In my previous post, I argued that because spreadsheets do not scale to big data proportions, we need a new mode of computation that is as powerful but (more importantly) also just as accessible. So what could that successor of the spreadsheet look like? The question has kept me busy for quite some time, but of course I am not the first to ponder this issue. Let’s focus on the problem of information retrieval, or querying, for now.

Back in 2011 I designed an analysis tool for big data, based on MongoDB and Node.js. The key concept was that of a drag-and-drop data pipeline. The back end would transparently convert the pipeline into a series of MongoDB queries (or Map/Reduce operations), execute them, and display the results. A few days ago, I came across TaskPipes, which implements something similar.

A data pipeline in CoStore, my first attempt at intuitive big data analysis, used here on the Discogs data set.

Briefly after I started working as a consultant at Dialogic, I designed an improved version of the system, using puzzle pieces (based on Google Blockly) to represent logical data operators. This interface is more declarative than the procedural ‘data pipe’ I used earlier: you tell the system what you want it to calculate, not how. The puzzle pieces found success among fellow consultants/researchers, but primarily among those who were already used to typing formulas like this in Excel.

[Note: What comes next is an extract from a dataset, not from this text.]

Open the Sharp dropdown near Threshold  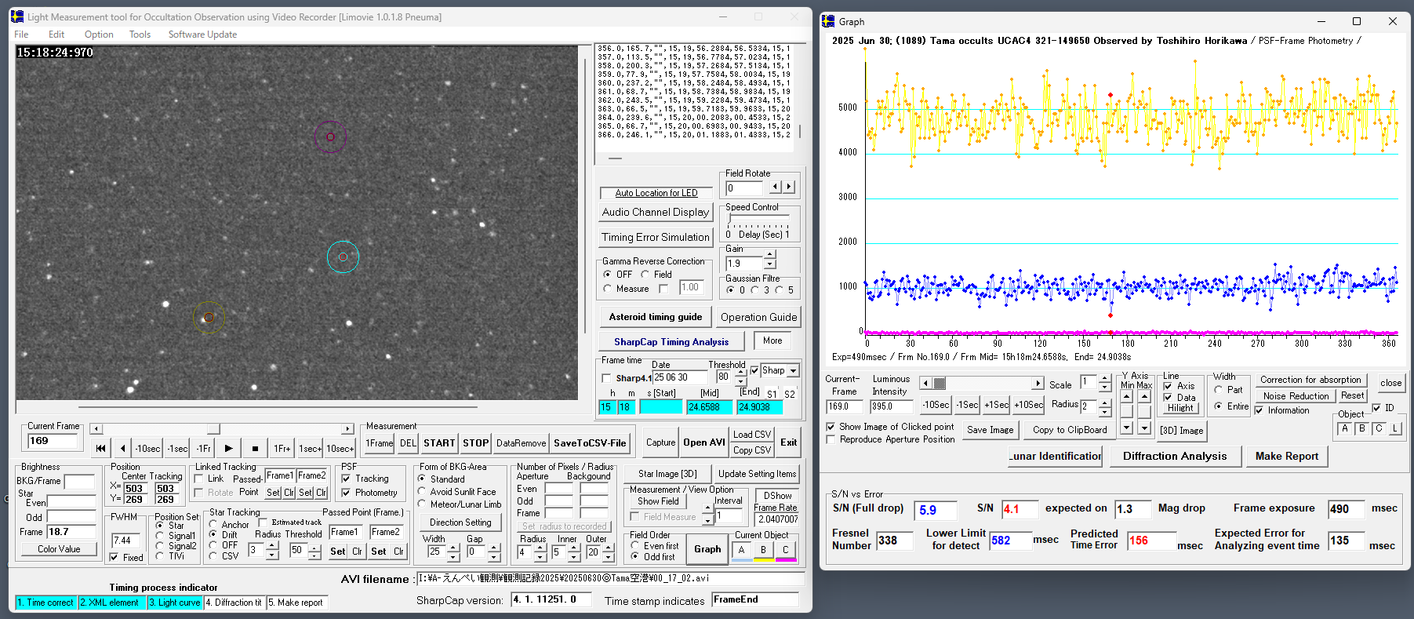pyautogui.click(x=794, y=371)
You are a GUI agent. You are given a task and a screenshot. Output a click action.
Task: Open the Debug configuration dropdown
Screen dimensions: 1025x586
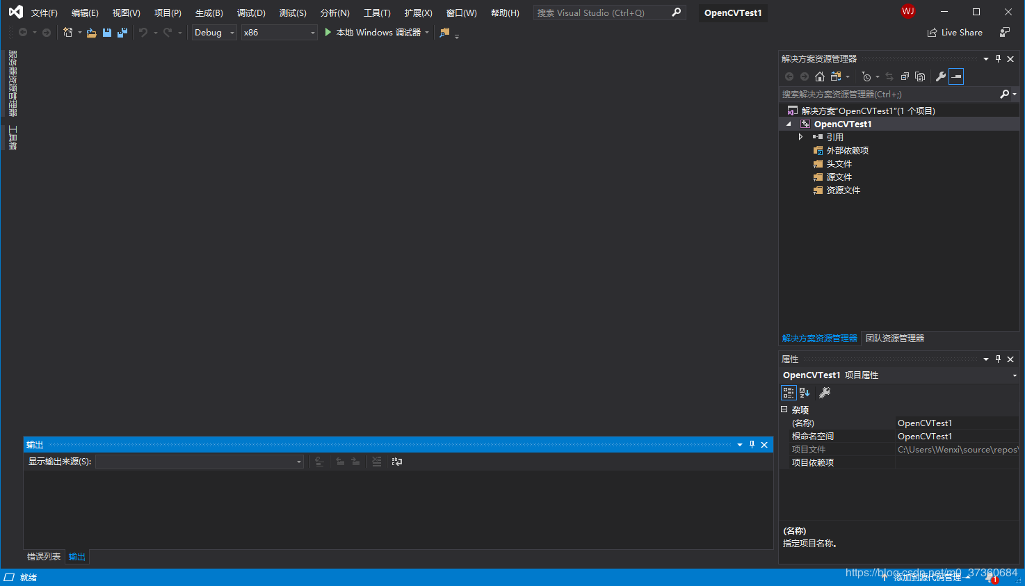point(214,33)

The Dialogic Platform puzzle piece analysis system

 

From both exercises, I learned that flexibility and room for experimentation is critical in data analysis, because ultimately it leads to new analysis ideas and a much better end result. One of the things I also learned is that even though interfaces like the above are immediately obvious and easy-to-use for computer-minded people like myself, they are not as intuitive for the average spreadsheet user. Just take a close look at the pictures above. The interfaces require the end-user to know about the concept of a table, rows and columns, the concept of logical expressions, as well as aggregation, even though none of those are directly visible nor have a ‘real life’ analog.

What if you could query big data by just showing the computer an example of the kind of result you are looking for?

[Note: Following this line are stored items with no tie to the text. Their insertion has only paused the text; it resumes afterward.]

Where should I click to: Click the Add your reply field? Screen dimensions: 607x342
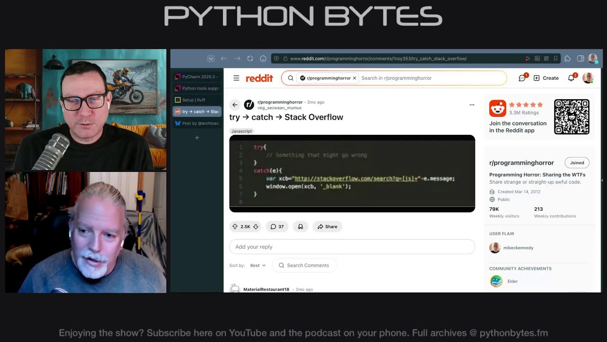tap(352, 247)
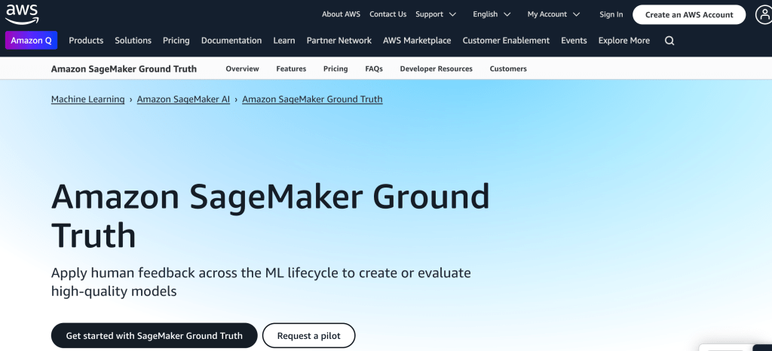Screen dimensions: 772x351
Task: Open the My Account dropdown
Action: (553, 14)
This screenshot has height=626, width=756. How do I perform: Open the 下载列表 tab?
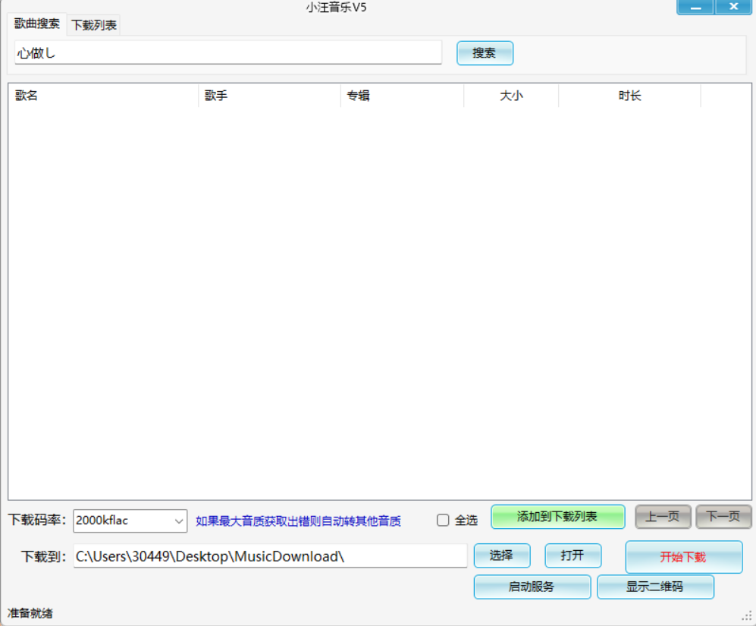pyautogui.click(x=94, y=25)
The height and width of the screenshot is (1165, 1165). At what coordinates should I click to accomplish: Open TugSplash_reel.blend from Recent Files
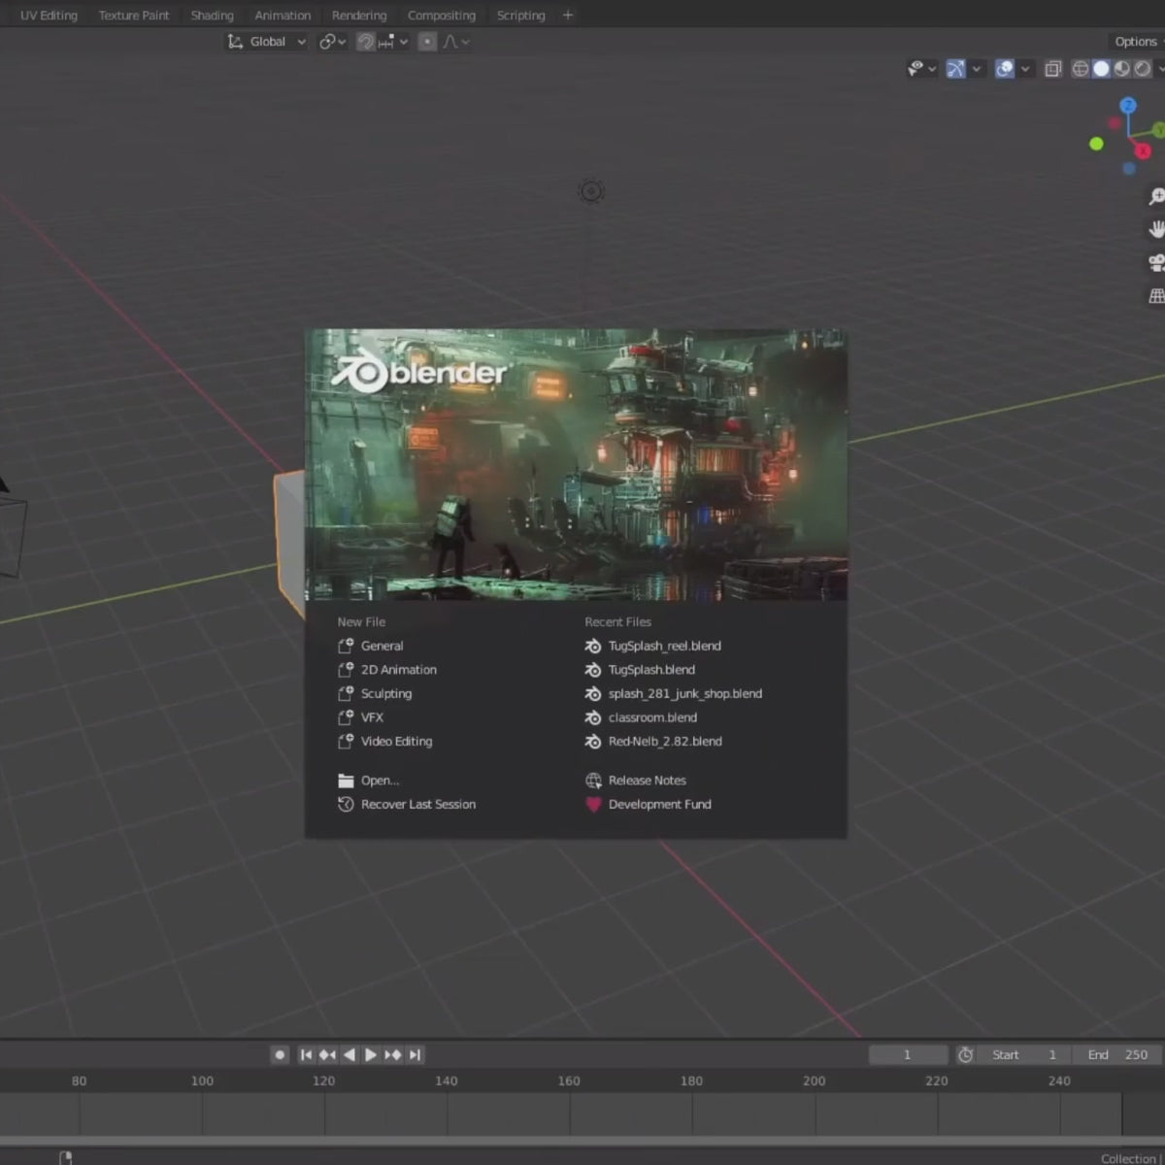tap(664, 646)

Querying big data sets for non-programmers is a bit like being a tourist in a foreign country where you don’t speak the language. So much to see and do, but how? What do you do when you are looking for something? You start to use gestures and perhaps pictures and sketches to show the natives what you are looking for. What if we could query big data not by talking to the computer in its language, but simply by showing the computer an example of what we are looking for?

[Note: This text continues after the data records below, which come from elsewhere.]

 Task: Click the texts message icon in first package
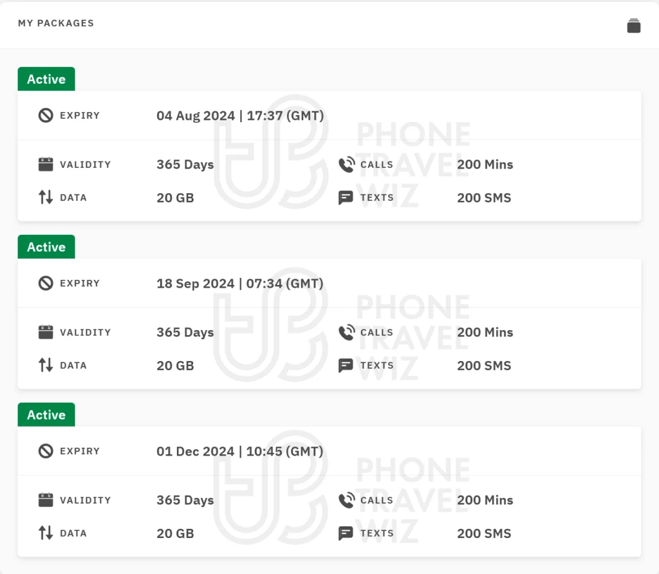coord(346,198)
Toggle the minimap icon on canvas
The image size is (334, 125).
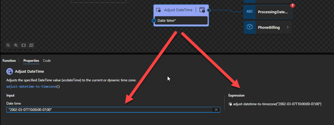pos(31,45)
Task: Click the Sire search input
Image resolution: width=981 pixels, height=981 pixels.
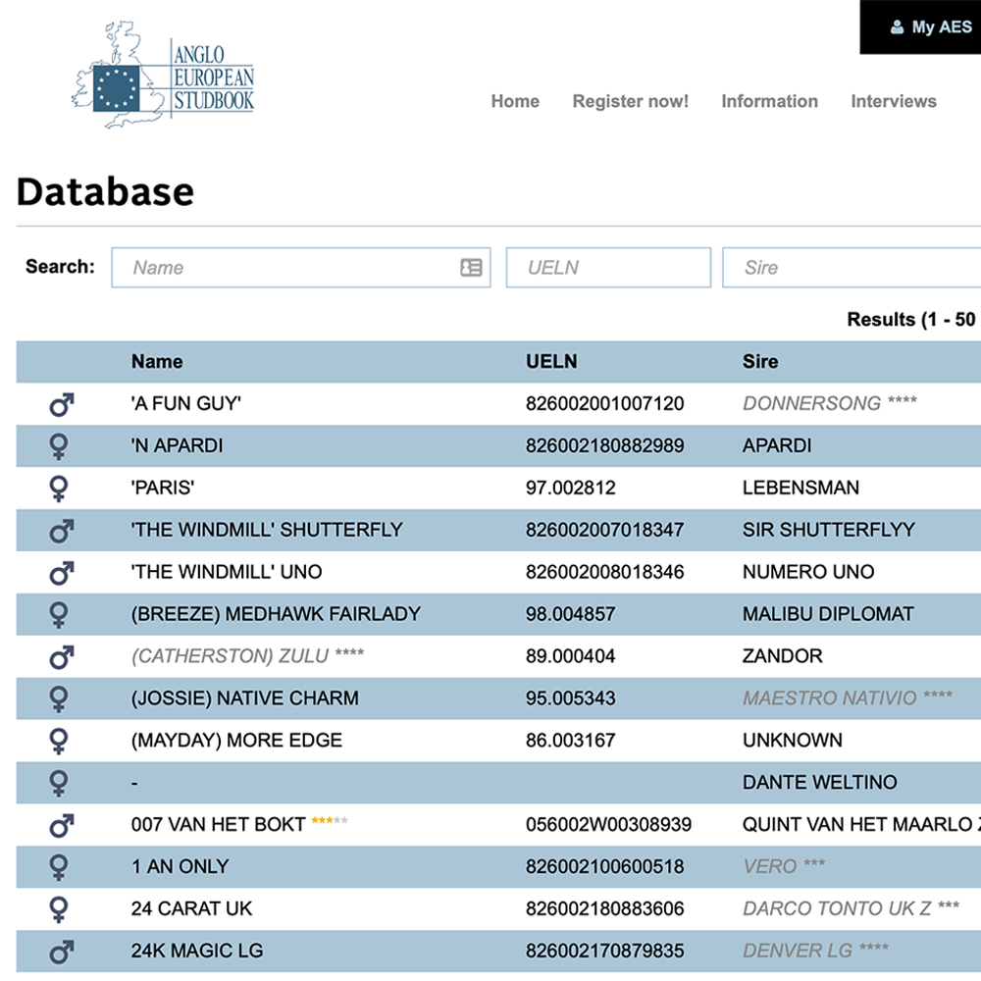Action: pyautogui.click(x=853, y=268)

Query by example in Microsoft Access

 

Already during the mid-1970s, researchers at IBM conceived query by example, a way to query data sets by simply showing the system an example of a result. Query by example works great for filtering items from a large data set. Excel’s Pivot Tables, which lets you move column labels to the place you want them to be in the end result, and so with a bit of imagination is also query-by-example, show that it can also be used for aggregations. Its macro recording feature arguably is also ‘by example’, but is too specific. For more complex analysis, query by example becomes less intuitive and useful.

A different implementation of a by-example user interface is Soulver. Soulver is a scratch pad for making mathematical calculations. After you’ve written down your calculations, it allows you to change all numbers afterwards, and a new result is calculated automatically. Again, you show the computer what you want it to do once, after which it can repeat the same thing an infinite number of times.

Soulver is a scratch pad for making quick back-of-the-envelope calculations using a by-example metaphor.

 

What if we had an interface that looks and acts like a regular spreadsheet, yet attempts to continuously and transparently generalize the user’s actions to algorithms?